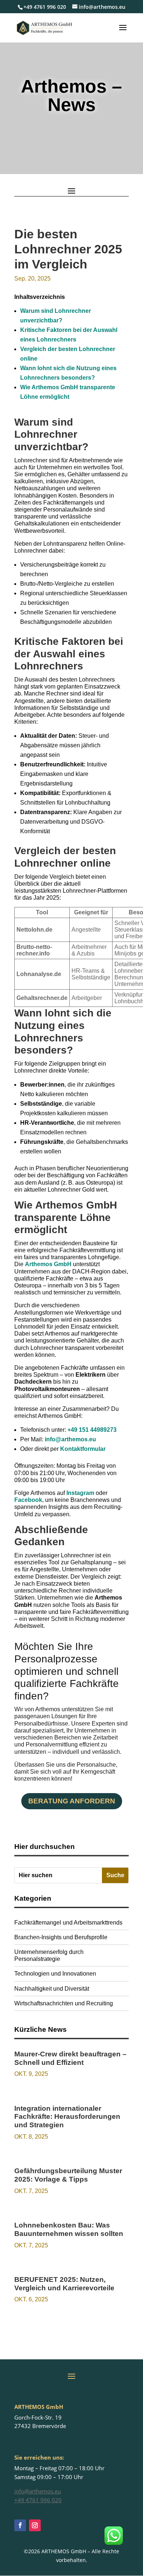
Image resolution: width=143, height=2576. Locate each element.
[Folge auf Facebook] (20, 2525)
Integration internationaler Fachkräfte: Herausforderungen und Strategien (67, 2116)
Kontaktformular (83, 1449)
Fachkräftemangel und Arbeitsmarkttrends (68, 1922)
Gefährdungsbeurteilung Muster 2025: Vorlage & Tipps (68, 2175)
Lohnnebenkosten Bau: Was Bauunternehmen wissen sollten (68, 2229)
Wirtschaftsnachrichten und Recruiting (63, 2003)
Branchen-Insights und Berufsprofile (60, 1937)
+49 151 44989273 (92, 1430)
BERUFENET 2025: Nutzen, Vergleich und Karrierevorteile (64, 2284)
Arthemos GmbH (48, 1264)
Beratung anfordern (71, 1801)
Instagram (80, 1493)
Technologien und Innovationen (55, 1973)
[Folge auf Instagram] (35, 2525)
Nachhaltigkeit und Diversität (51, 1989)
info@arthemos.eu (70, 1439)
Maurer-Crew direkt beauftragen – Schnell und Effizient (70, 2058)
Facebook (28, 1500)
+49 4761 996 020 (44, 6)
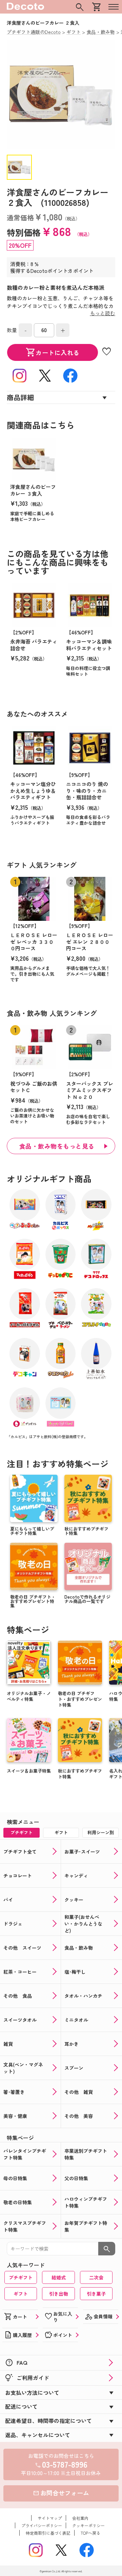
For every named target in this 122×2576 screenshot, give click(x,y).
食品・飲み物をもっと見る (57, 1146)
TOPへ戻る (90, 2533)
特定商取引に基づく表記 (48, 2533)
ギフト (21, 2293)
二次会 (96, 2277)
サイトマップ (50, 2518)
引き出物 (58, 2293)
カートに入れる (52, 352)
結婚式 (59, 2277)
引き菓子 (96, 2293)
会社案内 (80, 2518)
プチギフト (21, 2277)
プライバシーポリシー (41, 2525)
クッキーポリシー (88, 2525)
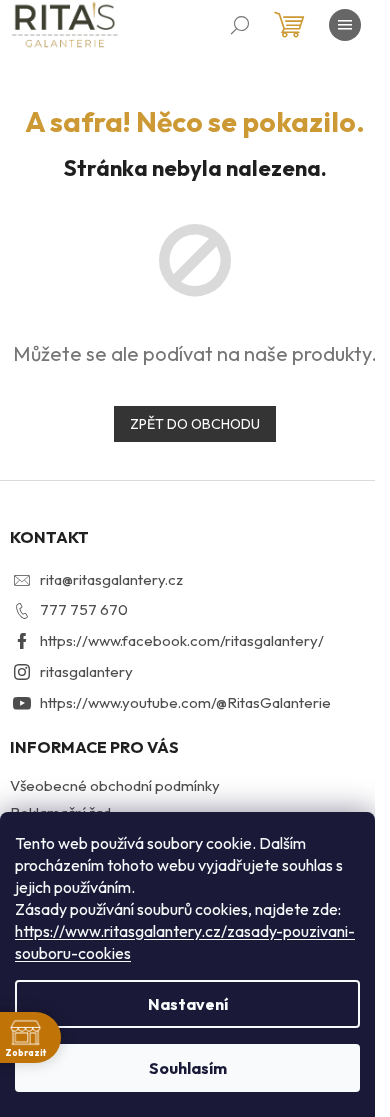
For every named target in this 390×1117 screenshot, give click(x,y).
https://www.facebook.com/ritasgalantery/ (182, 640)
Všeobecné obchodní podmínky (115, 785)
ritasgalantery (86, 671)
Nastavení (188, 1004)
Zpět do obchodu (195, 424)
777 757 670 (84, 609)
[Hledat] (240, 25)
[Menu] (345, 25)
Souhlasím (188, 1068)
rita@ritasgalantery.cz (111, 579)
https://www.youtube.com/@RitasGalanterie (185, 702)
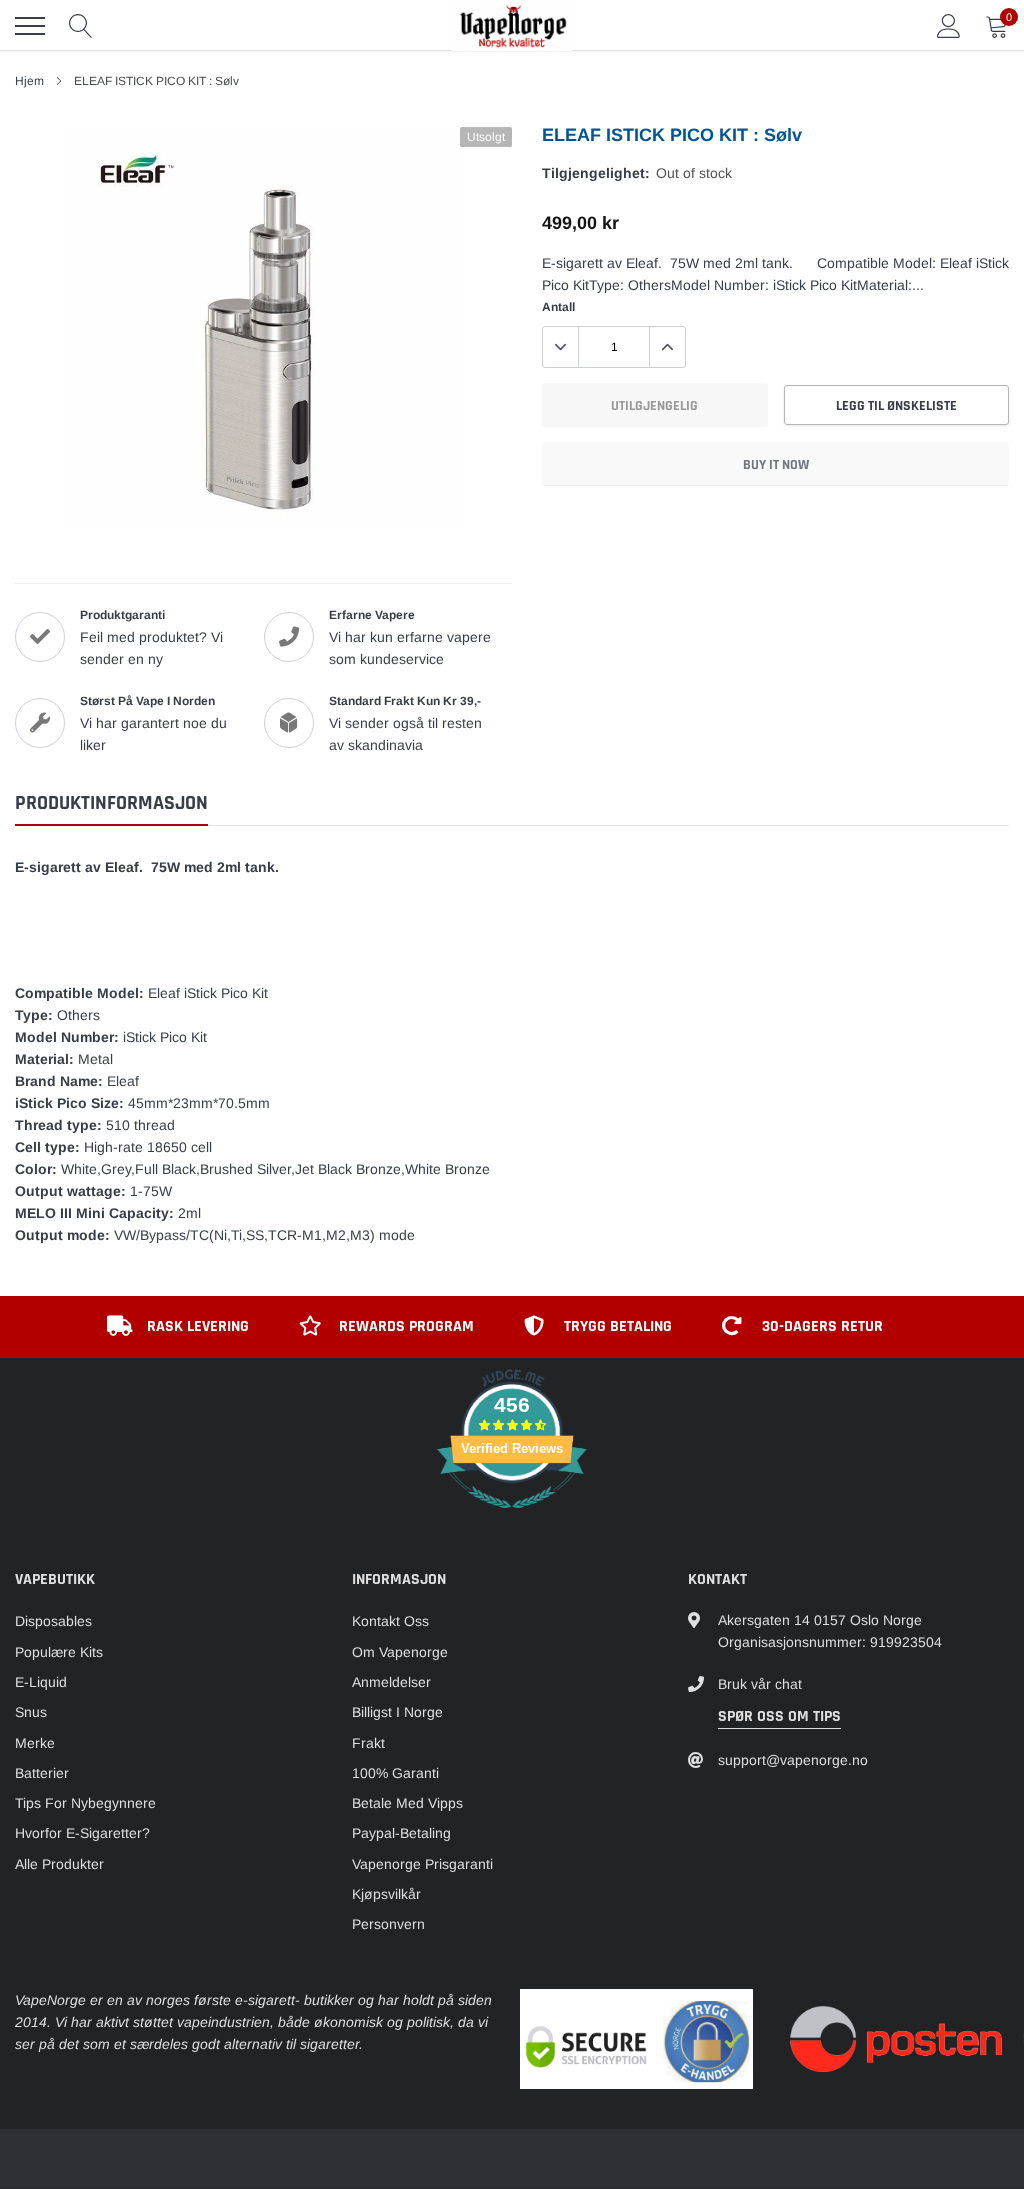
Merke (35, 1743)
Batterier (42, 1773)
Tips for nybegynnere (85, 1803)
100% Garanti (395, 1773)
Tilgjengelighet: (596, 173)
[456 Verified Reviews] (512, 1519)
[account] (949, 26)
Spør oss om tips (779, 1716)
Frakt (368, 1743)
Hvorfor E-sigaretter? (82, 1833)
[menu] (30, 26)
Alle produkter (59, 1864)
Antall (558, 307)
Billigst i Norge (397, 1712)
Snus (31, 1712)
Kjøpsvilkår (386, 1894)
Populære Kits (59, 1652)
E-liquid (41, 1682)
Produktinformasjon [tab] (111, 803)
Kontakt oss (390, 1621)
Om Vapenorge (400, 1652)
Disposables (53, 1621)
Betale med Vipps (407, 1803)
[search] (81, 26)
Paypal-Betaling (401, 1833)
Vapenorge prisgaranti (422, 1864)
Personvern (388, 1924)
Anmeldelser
__________________________________________________
* _Description of the task_
Output the entries above verbatim, leaving out images.

* _Output of the exercise_
Image resolution: width=143, height=2576. Locate each element.
[Folge auf Facebook] (20, 2525)
Integration internationaler Fachkräfte: Herausforderungen und Strategien (67, 2116)
Kontaktformular (83, 1449)
Fachkräftemangel und Arbeitsmarkttrends (68, 1922)
Gefährdungsbeurteilung Muster 2025: Vorlage & Tipps (68, 2175)
Lohnnebenkosten Bau: Was Bauunternehmen wissen sollten (68, 2229)
Wirtschaftsnachrichten und Recruiting (63, 2003)
Branchen-Insights und Berufsprofile (60, 1937)
+49 151 44989273 (92, 1430)
BERUFENET 2025: Nutzen, Vergleich und Karrierevorteile (64, 2284)
Arthemos GmbH (48, 1264)
Beratung anfordern (71, 1801)
Instagram (80, 1493)
Technologien und Innovationen (55, 1973)
[Folge auf Instagram] (35, 2525)
Nachhaltigkeit und Diversität (51, 1989)
info@arthemos.eu (70, 1439)
Maurer-Crew direkt beauftragen – Schnell und Effizient (70, 2058)
Facebook (28, 1500)
+49 4761 996 020 (44, 6)
For every named target in this 122×2576 screenshot, give click(x,y).
食品・飲み物をもっと見る (57, 1146)
TOPへ戻る (90, 2533)
特定商取引に基づく表記 (48, 2533)
ギフト (21, 2293)
二次会 (96, 2277)
サイトマップ (50, 2518)
引き出物 (58, 2293)
カートに入れる (52, 352)
結婚式 (59, 2277)
引き菓子 (96, 2293)
会社案内 (80, 2518)
プチギフト (21, 2277)
プライバシーポリシー (41, 2525)
クッキーポリシー (88, 2525)
For every named target in this 390×1117 screenshot, give click(x,y).
https://www.facebook.com/ritasgalantery/ (182, 640)
Všeobecné obchodní podmínky (115, 785)
ritasgalantery (86, 671)
Nastavení (188, 1004)
Zpět do obchodu (195, 424)
777 757 670 (84, 609)
[Hledat] (240, 25)
[Menu] (345, 25)
Souhlasím (188, 1068)
rita@ritasgalantery.cz (111, 579)
https://www.youtube.com/@RitasGalanterie (185, 702)
Merke (35, 1743)
Batterier (42, 1773)
Tips for nybegynnere (85, 1803)
100% Garanti (395, 1773)
Tilgjengelighet: (596, 173)
[456 Verified Reviews] (512, 1519)
[account] (949, 26)
Spør oss om tips (779, 1716)
Frakt (368, 1743)
Hvorfor E-sigaretter? (82, 1833)
[menu] (30, 26)
Alle produkter (59, 1864)
Antall (558, 307)
Billigst i Norge (397, 1712)
Snus (31, 1712)
Kjøpsvilkår (386, 1894)
Populære Kits (59, 1652)
E-liquid (41, 1682)
Produktinformasjon [tab] (111, 803)
Kontakt oss (390, 1621)
Om Vapenorge (400, 1652)
Disposables (53, 1621)
Betale med Vipps (407, 1803)
[search] (81, 26)
Paypal-Betaling (401, 1833)
Vapenorge prisgaranti (422, 1864)
Personvern (388, 1924)
Anmeldelser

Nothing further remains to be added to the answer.